In my experience, however, a degree is very helpful to working in HE, for several reasons.
1) It shows you have an interest in, and an aptitude for, the central service/product on offer by the university or college you are applying to – education is at the core of their business and their values, and you would be best placed if you can demonstrate the role it has had in your life as well.
2) Higher education is an increasingly complex and dynamic industry, and advanced studies lend themselves to the development of critical thinking and problem-solving skills that are valued in that kind of environment. Having a degree doesn’t necessarily mean you’re going to be a flexible, adaptable, pro-active employee, but it may show that you have a pre-disposition towards this.
3) Working with others who have advanced degrees and/or who are at the top of their field – you won’t automatically be able to get the respect you deserve from a fellow staff member just because you’ve got some letters behind your name, but when you’re working in a place that places a great deal of importance on teaching and research, you may find it easier if you know your quantitative from qualitative evidence, and are able to demonstrate this tangibly not only from your professional working history, but also from having taken appropriate courses at some stage in your career.

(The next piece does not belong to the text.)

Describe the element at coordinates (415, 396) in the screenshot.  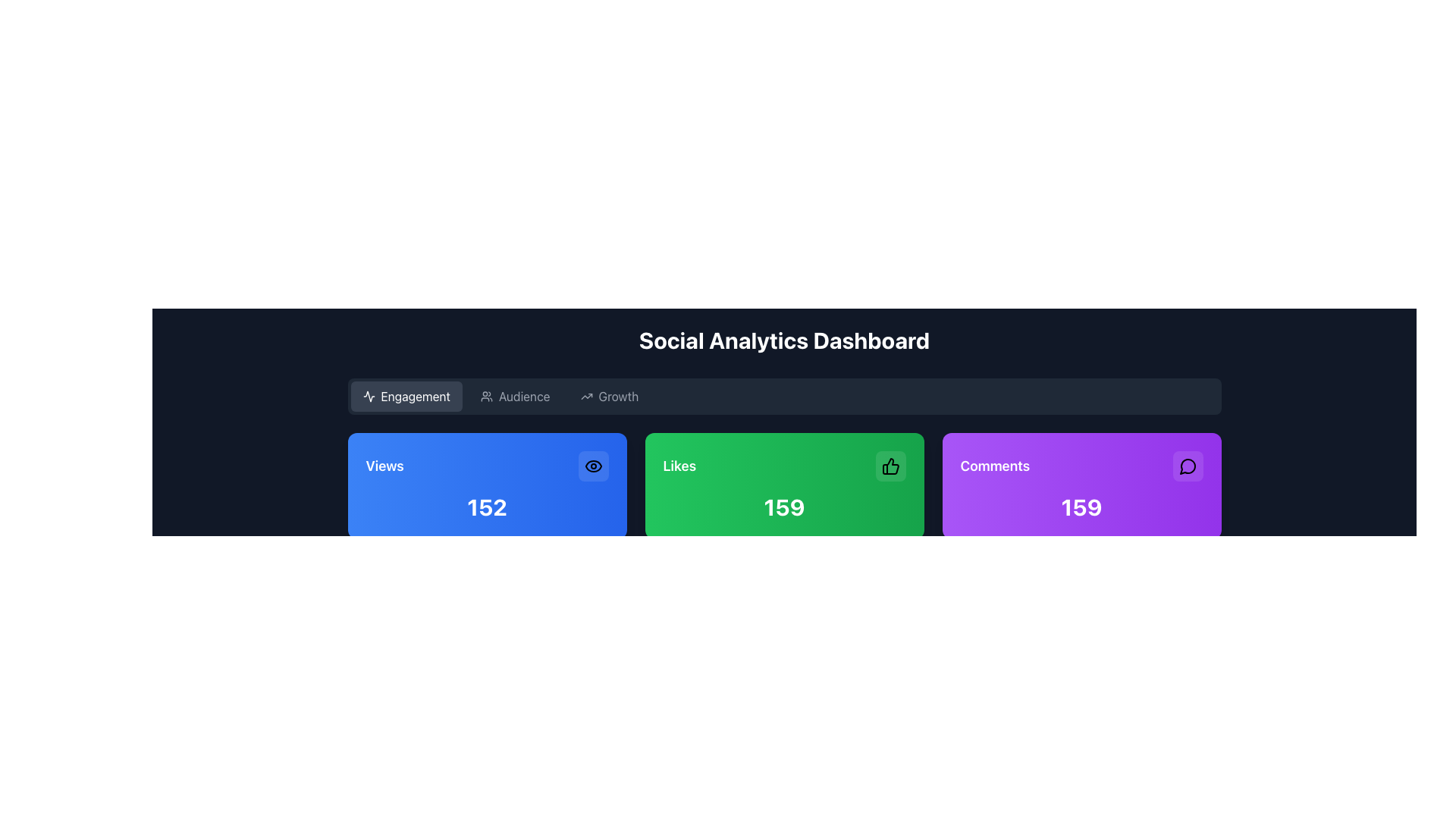
I see `the 'Engagement' text label` at that location.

All of this will of course depend to a certain extent the role that you have as well as your relationship with your peers and of course the institutional culture where you work. But in my experience, you will likely find it easier to get settled in a new role if you have had some prior experience of university-level study and how a university organizes itself. And certainly as a hiring manager, with all else being equal, I would certainly prioritise an applicant or a candidate for promotion who showed a continuing interest in their own personal and/or professional education, and would certainly encourage him or her to take courses at the institution.
Another option to consider is joining professional networks and memberships. Most professionals working in higher education (on either the academic or administrative side) hold multiple memberships of relevant professional organisations, which are also selective and often also require studies at an appropriate level in order to gain membership.
There may be a “degree” of academic snobbery at work here, in that members of the academy expect that others in the organisation should have achieved a similar standard of education. But when you think about it in terms of an institution’s brand values and mission in society, what does it say if they conclude a degree isn’t important to success?